Remix.run Logo
parpfish 17 hours ago

I’ll chime in to say that this happened to me as well.

My project would start good, but eventually end up in a state where nothing could be fixed and the agent would burn tokens going in circles to fix little bugs.

So I’d tell the agent to come up with a comprehensive refactoring plan that would allow the issues to be recast in more favorable terms.

I’d burn a ton of tokens to refactor, little bugs would get fixed, but it’d inevitably end up going in circles on something new.

danabramov 16 hours ago | parent [-]

Curious if you have thoughts on the second half of the post? That’s exactly what the author is suggesting a strategy for.

majormajor 10 hours ago | parent [-]

"Test the tests" is a big ask for many complex software projects.

Most human-driven coding + testing takes heavy advantage of being white-box testing.

For open-ended complex-systems development turning everything into black-box testing is hard.
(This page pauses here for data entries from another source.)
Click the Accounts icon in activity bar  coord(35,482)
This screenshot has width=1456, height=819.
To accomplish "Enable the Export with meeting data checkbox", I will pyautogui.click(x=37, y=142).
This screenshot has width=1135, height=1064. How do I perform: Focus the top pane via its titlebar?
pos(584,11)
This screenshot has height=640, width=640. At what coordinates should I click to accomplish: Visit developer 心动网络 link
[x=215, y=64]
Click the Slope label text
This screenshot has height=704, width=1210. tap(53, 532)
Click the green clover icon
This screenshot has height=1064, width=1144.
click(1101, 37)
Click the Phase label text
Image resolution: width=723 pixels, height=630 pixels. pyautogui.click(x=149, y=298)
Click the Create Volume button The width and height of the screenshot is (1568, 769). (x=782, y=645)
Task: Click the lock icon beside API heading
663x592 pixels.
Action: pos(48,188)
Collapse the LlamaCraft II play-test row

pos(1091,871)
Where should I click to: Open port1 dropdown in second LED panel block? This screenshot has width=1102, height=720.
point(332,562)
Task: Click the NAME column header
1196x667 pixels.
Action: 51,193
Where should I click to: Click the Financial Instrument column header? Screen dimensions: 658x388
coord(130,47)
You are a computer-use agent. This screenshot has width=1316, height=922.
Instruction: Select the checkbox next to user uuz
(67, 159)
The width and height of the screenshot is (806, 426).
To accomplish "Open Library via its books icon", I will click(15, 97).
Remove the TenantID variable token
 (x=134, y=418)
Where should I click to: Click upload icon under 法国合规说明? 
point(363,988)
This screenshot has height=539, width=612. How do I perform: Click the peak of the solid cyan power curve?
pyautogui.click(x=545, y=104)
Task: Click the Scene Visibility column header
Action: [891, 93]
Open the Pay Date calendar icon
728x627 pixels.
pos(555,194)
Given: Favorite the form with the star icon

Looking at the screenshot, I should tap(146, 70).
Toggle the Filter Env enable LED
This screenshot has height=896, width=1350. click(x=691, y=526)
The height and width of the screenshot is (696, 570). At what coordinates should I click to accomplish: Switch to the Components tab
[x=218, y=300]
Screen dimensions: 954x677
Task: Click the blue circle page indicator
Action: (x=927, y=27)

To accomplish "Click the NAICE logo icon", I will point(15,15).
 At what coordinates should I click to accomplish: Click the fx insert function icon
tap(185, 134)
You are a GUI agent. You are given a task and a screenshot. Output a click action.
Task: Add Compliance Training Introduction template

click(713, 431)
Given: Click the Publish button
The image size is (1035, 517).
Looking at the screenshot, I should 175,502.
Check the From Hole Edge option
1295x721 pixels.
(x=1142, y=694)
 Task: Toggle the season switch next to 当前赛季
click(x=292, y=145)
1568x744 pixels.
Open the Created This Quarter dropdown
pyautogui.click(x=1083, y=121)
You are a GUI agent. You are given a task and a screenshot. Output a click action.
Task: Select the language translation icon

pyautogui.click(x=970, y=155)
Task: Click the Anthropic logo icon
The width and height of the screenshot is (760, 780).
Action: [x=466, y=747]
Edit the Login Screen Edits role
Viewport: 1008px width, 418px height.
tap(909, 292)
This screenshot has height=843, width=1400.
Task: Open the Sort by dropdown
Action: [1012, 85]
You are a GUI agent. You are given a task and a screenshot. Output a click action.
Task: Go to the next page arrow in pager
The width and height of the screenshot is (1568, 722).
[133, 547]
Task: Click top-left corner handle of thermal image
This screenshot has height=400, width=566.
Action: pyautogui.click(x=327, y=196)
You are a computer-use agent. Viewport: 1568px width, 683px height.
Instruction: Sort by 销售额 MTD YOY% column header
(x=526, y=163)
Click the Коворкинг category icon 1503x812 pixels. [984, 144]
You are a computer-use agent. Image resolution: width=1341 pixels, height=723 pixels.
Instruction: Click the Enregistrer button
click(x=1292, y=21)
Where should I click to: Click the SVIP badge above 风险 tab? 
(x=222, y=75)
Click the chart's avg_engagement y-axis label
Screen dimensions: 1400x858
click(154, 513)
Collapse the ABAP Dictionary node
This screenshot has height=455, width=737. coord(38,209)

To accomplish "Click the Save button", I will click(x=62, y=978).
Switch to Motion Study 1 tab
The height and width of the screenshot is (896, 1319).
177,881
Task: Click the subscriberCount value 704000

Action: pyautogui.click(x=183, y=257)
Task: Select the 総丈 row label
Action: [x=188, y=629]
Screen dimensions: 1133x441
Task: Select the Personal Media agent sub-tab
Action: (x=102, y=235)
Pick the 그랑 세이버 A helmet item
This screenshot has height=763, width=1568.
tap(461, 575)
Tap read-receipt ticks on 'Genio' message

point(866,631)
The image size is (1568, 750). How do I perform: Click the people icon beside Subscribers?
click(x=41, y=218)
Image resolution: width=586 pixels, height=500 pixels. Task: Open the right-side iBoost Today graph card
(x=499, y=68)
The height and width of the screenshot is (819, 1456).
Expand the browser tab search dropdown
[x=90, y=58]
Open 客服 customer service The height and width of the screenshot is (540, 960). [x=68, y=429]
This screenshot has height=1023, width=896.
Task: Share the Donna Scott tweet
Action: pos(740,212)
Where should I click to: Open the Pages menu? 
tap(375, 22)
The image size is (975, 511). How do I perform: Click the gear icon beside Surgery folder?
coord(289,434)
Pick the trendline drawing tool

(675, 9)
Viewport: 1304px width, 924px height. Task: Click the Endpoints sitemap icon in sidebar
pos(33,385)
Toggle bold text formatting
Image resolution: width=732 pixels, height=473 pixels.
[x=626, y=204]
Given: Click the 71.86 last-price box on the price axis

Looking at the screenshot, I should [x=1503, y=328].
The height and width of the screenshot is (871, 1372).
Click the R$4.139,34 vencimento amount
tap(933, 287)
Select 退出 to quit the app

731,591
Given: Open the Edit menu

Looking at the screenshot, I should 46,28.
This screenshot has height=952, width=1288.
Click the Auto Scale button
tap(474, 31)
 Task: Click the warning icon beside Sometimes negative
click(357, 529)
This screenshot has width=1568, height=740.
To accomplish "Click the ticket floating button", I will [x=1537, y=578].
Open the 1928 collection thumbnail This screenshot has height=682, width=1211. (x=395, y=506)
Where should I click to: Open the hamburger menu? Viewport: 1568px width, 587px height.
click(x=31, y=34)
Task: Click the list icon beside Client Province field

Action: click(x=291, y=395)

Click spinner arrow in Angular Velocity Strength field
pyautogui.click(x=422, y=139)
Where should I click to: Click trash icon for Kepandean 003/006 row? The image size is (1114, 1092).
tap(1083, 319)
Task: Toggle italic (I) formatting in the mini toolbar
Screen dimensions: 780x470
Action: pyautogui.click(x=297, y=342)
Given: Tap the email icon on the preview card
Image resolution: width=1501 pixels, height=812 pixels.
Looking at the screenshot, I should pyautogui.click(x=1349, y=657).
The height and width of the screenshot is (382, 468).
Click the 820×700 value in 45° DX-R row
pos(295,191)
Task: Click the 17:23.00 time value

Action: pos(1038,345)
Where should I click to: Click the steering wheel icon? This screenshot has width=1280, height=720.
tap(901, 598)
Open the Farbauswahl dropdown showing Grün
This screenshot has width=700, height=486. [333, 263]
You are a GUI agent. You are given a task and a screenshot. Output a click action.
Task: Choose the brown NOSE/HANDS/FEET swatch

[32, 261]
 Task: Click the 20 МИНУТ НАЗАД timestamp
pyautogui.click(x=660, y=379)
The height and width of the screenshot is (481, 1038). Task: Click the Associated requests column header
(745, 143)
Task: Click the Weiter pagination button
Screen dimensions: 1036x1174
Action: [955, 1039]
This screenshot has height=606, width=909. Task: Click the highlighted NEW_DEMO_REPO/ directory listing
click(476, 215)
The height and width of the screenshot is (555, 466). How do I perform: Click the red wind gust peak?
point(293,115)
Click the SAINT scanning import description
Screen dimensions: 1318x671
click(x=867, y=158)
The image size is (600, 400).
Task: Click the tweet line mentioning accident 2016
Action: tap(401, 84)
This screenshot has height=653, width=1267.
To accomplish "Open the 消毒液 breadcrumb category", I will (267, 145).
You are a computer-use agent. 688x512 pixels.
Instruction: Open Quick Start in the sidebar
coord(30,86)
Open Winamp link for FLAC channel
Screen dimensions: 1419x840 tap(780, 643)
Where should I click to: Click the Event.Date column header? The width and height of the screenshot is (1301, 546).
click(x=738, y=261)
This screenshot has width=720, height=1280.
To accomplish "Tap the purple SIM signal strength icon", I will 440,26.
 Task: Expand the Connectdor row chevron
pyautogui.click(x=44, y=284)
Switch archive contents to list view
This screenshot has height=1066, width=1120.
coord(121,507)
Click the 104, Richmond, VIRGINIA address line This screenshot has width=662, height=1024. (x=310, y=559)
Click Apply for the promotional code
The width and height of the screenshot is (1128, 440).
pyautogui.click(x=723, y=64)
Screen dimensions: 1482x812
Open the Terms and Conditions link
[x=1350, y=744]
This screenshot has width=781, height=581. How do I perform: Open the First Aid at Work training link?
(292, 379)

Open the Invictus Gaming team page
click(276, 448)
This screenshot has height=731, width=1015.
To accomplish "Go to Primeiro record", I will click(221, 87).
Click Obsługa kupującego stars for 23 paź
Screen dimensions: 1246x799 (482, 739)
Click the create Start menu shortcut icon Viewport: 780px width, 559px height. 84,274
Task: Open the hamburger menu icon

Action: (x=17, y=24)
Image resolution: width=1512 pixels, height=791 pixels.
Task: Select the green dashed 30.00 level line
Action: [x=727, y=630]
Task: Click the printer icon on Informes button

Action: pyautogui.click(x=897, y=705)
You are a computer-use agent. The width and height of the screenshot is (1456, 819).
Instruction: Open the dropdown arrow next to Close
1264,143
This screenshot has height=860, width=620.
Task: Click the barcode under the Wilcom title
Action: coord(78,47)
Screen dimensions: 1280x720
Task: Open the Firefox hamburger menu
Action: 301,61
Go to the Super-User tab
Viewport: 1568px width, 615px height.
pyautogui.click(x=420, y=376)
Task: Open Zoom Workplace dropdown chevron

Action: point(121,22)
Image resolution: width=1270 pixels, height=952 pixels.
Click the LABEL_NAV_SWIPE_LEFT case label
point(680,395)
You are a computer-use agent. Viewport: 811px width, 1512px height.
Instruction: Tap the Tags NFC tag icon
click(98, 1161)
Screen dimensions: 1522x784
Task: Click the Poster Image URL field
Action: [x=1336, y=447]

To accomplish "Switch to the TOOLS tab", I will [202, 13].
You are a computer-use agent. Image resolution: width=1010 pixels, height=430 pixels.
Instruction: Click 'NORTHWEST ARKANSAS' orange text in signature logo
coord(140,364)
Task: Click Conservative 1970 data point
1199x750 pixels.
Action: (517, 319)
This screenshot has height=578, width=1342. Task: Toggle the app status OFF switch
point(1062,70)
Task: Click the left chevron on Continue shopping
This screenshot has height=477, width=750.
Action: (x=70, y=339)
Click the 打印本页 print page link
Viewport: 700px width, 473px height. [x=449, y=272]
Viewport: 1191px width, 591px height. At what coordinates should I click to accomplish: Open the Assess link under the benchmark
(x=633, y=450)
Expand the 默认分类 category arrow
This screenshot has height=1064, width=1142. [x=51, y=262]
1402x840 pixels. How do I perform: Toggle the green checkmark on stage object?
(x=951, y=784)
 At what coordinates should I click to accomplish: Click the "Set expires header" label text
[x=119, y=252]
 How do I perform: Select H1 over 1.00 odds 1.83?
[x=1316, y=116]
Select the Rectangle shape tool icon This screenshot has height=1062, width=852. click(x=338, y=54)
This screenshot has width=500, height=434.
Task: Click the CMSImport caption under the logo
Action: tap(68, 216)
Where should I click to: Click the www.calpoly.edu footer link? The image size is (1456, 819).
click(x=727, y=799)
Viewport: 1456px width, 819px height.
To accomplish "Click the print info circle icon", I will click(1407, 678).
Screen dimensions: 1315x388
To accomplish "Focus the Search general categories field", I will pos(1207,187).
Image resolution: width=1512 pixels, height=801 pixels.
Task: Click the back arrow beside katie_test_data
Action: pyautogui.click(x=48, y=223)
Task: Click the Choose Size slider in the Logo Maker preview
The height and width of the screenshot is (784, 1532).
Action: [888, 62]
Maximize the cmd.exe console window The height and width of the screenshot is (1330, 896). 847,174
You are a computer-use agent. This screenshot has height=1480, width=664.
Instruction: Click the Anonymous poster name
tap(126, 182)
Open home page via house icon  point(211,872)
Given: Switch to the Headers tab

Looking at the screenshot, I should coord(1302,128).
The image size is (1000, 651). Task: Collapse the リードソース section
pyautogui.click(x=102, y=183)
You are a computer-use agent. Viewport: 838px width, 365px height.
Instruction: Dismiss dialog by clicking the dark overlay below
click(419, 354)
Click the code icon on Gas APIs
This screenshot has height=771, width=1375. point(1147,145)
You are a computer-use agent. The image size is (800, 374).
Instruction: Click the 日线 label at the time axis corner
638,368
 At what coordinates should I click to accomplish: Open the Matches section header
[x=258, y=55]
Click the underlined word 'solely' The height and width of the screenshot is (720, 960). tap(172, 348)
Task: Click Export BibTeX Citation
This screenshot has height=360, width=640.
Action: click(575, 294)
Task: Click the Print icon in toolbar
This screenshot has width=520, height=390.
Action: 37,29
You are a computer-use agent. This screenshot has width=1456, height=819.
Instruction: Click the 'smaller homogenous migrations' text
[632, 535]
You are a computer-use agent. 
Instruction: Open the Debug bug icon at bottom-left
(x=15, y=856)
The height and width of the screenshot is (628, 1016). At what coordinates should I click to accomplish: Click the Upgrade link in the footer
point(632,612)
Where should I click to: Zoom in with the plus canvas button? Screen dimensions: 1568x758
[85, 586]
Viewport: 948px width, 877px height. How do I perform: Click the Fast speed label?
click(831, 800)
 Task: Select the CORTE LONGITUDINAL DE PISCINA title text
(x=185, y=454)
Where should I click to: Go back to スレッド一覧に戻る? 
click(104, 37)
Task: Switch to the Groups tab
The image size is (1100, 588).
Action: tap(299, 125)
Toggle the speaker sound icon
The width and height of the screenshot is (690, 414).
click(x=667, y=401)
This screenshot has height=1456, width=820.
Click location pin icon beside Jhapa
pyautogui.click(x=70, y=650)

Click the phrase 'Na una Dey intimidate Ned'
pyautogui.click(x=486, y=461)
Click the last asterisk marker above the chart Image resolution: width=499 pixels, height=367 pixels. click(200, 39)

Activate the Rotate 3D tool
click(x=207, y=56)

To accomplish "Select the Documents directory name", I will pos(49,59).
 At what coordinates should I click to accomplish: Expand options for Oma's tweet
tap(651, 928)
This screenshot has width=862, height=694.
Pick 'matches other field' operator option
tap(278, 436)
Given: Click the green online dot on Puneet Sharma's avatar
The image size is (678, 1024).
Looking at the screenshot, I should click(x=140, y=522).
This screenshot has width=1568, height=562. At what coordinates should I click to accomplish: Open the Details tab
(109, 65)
The LLMs, as noted in the post, are good at trying a lot of shit and inadvertently discovering stuff that passes incomplete tests without fully working. Or if you're in straight-up yolo mode, fucking up your test because it misunderstood the assignment, my personal favorite.

We already know it's very hard to have exhaustive coverage for unexpected input edge cases, for instance. The stuff of a million security bugs.

So as the combinatorial surface of "all possible actions that can be taken in the system in all possible orders" increases because you build more stuff into your system, so does the difficulty of relying on LLMs looping over prompts until tests go green.